╔══

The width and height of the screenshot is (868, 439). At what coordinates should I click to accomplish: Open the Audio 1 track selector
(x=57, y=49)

╚══
╔══

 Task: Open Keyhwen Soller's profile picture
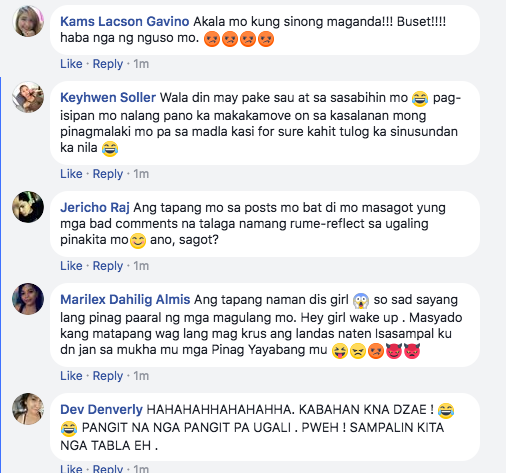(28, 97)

╚══
╔══

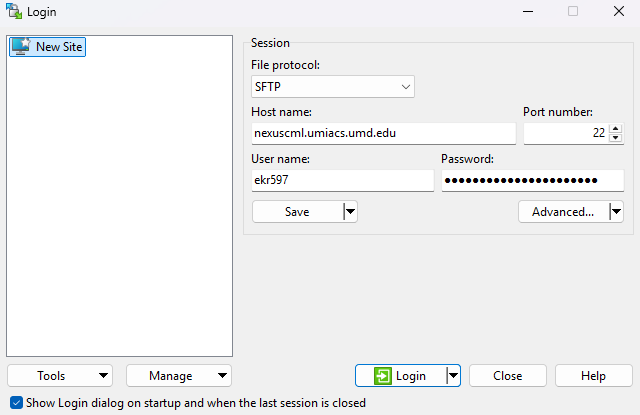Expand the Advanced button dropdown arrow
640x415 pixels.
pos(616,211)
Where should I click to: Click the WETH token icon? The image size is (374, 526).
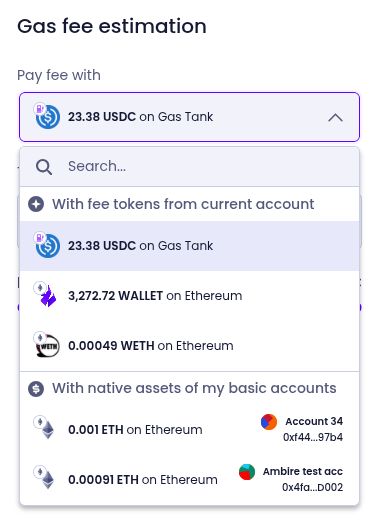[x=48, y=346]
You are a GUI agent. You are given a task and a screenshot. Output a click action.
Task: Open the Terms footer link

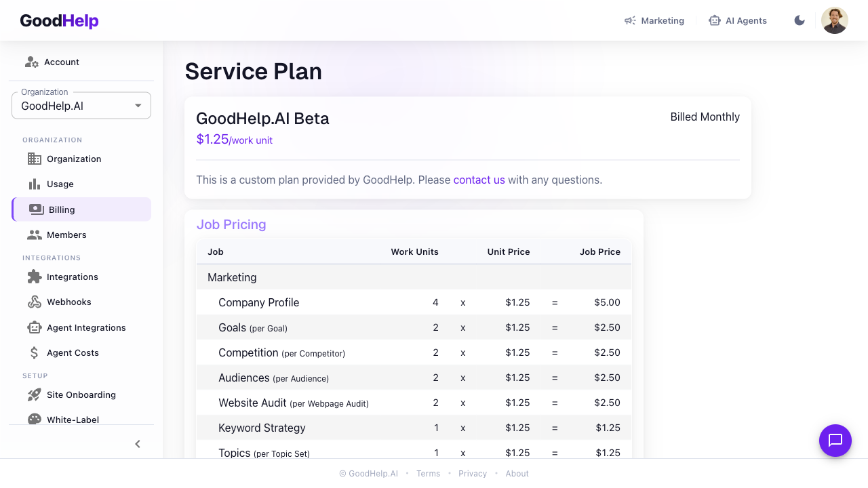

╚══

◆ Your goal
Output exactly those lines of the data above that run from the line with "Where should I" up to and including the line with "Task: Open the Terms footer link". No pictures go in.

◆ Exercise answer
Where should I click to: Click the WETH token icon? The image size is (374, 526).
[x=48, y=346]
You are a GUI agent. You are given a task and a screenshot. Output a click action.
Task: Open the Terms footer link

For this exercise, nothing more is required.